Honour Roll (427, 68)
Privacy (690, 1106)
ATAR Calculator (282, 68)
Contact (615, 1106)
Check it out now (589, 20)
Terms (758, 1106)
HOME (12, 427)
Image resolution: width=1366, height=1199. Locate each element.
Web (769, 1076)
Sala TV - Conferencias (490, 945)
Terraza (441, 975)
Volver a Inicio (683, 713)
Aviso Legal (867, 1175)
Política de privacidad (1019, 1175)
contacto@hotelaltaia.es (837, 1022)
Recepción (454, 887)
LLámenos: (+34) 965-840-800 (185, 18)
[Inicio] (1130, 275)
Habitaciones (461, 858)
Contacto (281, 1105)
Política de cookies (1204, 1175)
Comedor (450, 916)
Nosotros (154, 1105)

==

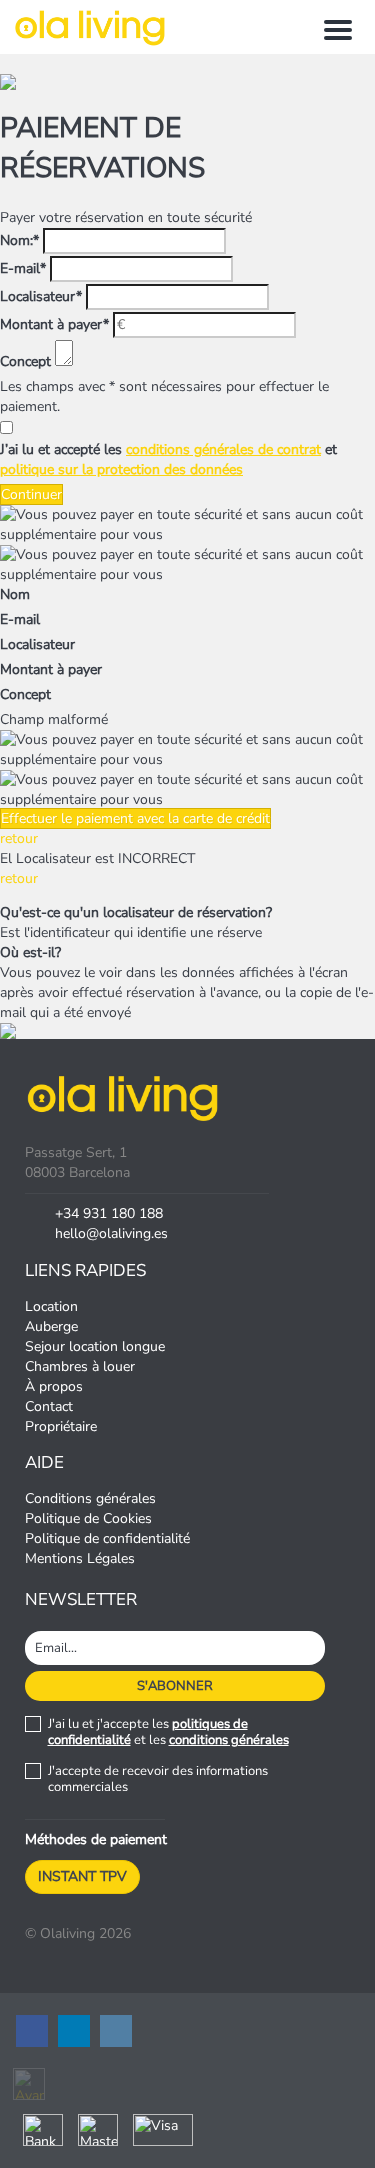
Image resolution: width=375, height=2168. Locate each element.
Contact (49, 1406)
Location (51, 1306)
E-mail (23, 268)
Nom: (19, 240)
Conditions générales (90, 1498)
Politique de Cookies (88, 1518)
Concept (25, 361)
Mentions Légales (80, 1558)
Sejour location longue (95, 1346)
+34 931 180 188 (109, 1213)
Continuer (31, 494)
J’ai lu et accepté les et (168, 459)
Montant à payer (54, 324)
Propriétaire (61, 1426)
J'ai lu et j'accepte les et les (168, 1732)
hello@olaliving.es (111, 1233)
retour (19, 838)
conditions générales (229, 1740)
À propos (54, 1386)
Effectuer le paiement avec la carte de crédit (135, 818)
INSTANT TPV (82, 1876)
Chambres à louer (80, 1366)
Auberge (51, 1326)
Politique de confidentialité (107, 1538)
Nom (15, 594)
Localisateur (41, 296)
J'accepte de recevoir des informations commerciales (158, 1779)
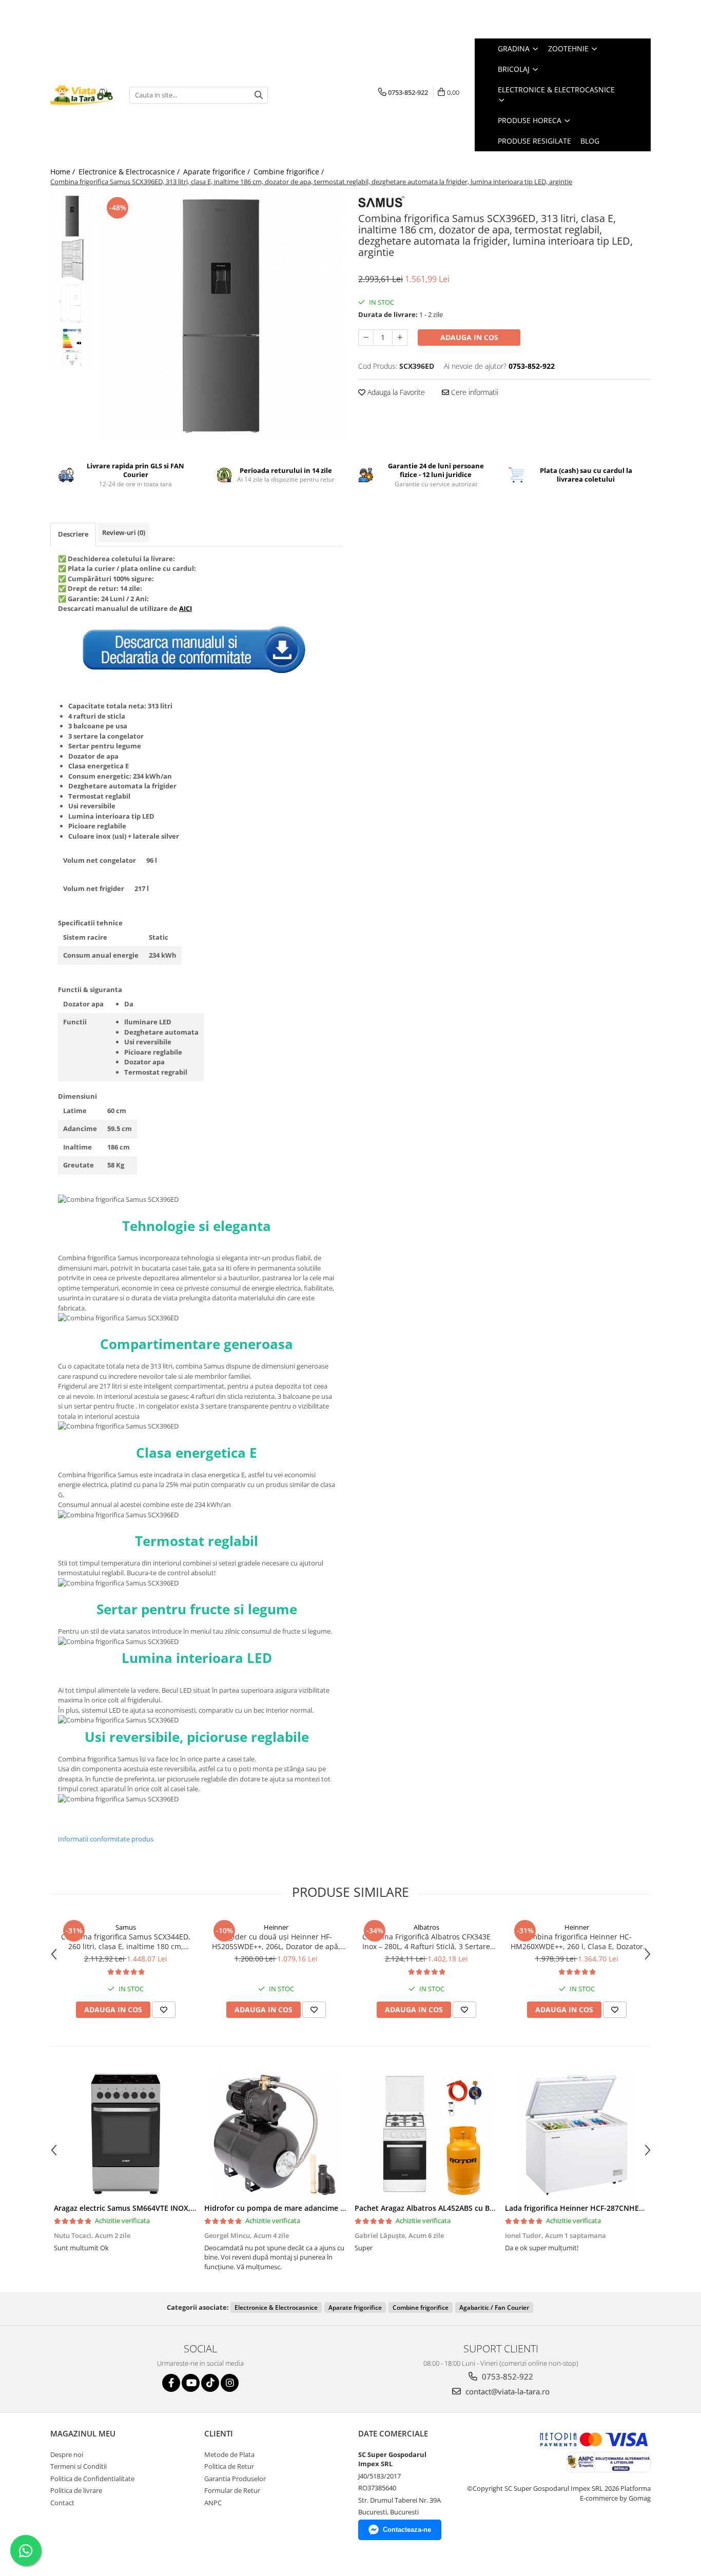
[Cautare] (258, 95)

→ **EXERCISE AIM**
For every line in the data above that holds "Image", return the line itself.

→ **EXPECTED OUTPUT**
Image resolution: width=1366, height=1199. Locate each element.
Image resolution: width=375, height=2168. Locate each element.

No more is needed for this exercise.